• **WHAT IS REQUIRED**: Copy the items exactly, starting with the line containing "This screenshot has" and going on through the end of the items, and leave the pictures out of your answer.

• **RECORDS TO PROCESS**:
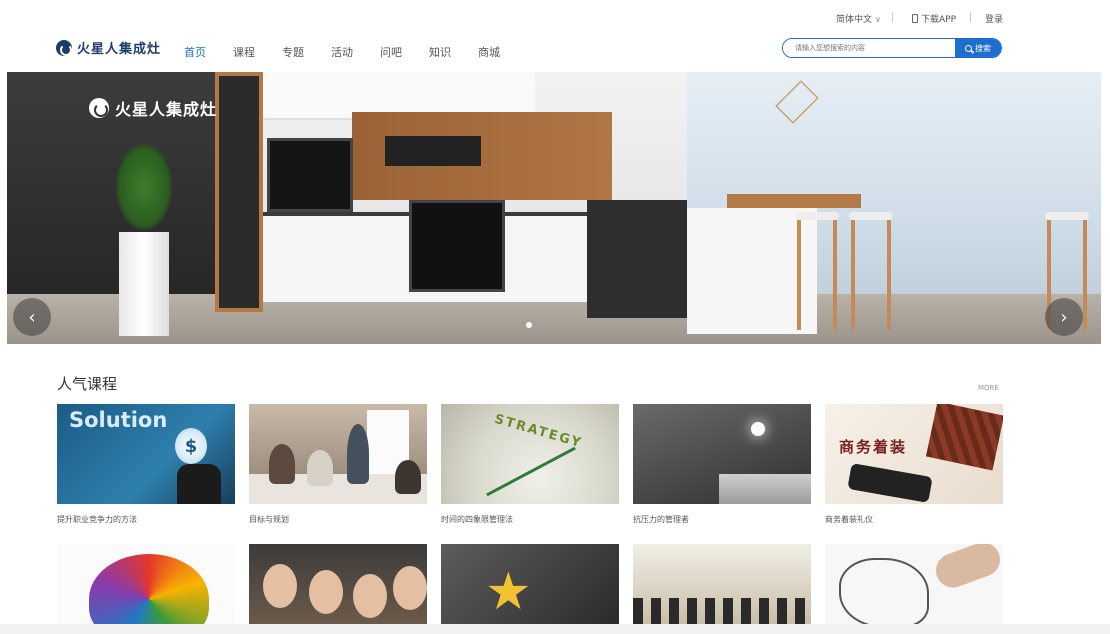 Image resolution: width=1110 pixels, height=634 pixels. What do you see at coordinates (433, 151) in the screenshot?
I see `banner-image-range-hood` at bounding box center [433, 151].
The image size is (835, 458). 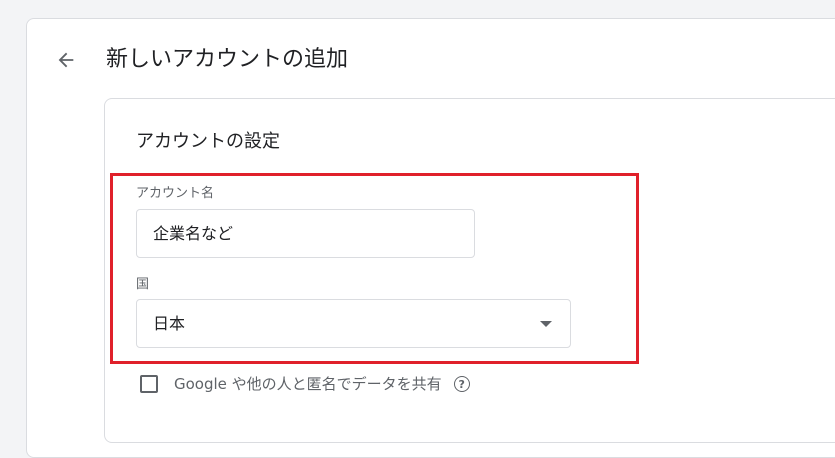 What do you see at coordinates (176, 194) in the screenshot?
I see `account-name-label: アカウント名` at bounding box center [176, 194].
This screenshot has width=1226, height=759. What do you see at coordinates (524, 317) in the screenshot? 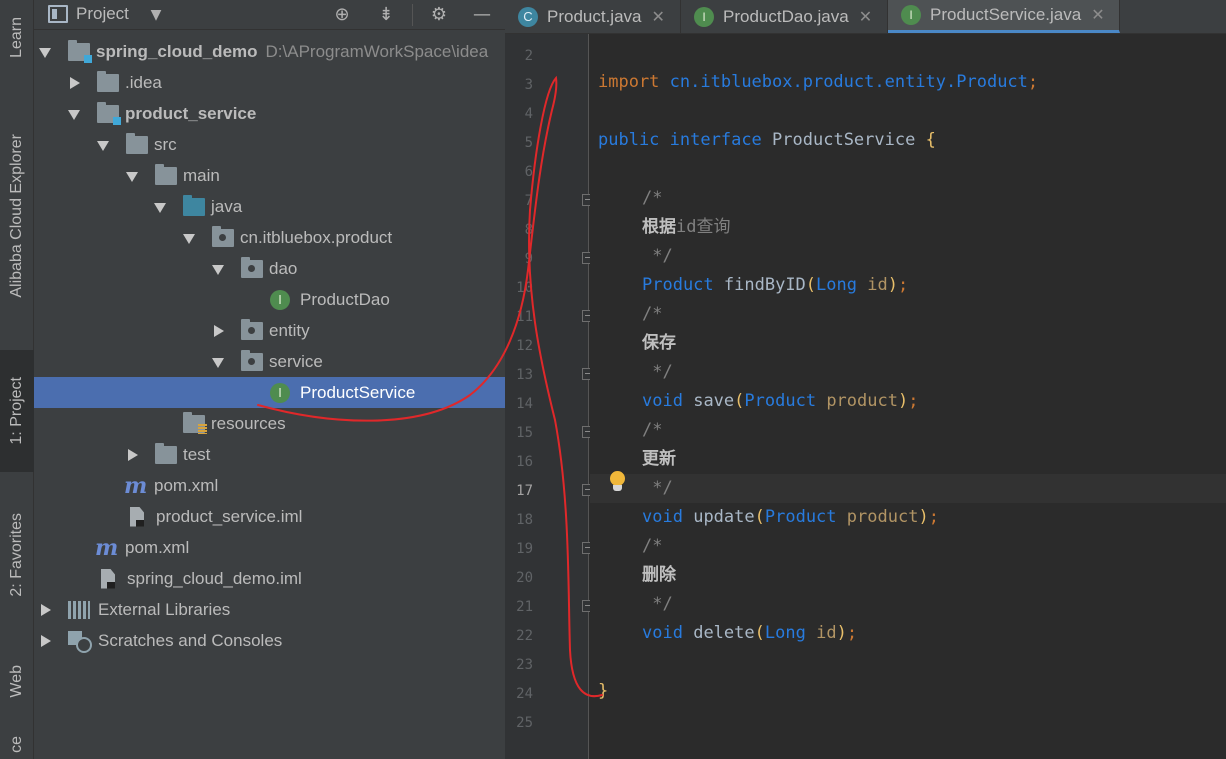
I see `line-number: 11` at bounding box center [524, 317].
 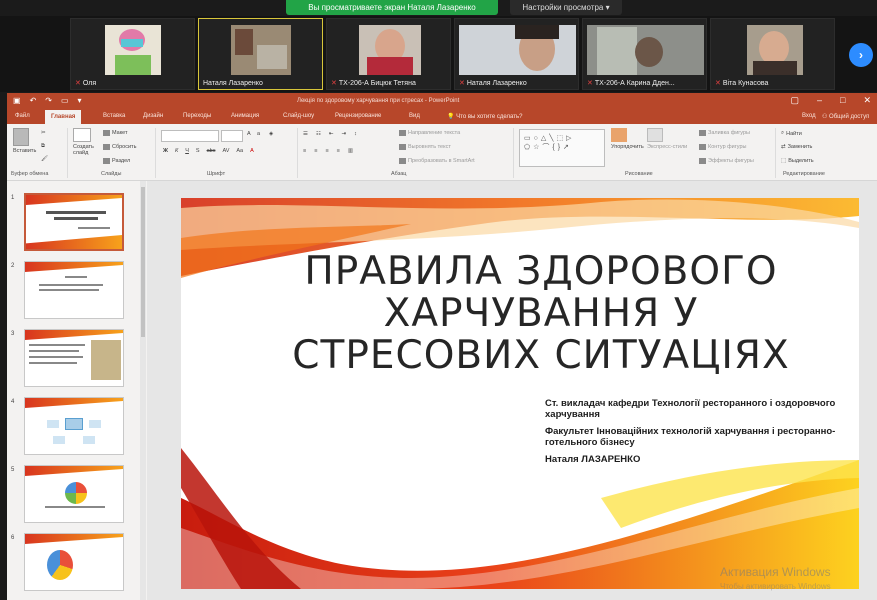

• **RESULT OF THE EXERCISE**:
This screenshot has width=1226, height=759. What do you see at coordinates (524, 317) in the screenshot? 
I see `line-number: 11` at bounding box center [524, 317].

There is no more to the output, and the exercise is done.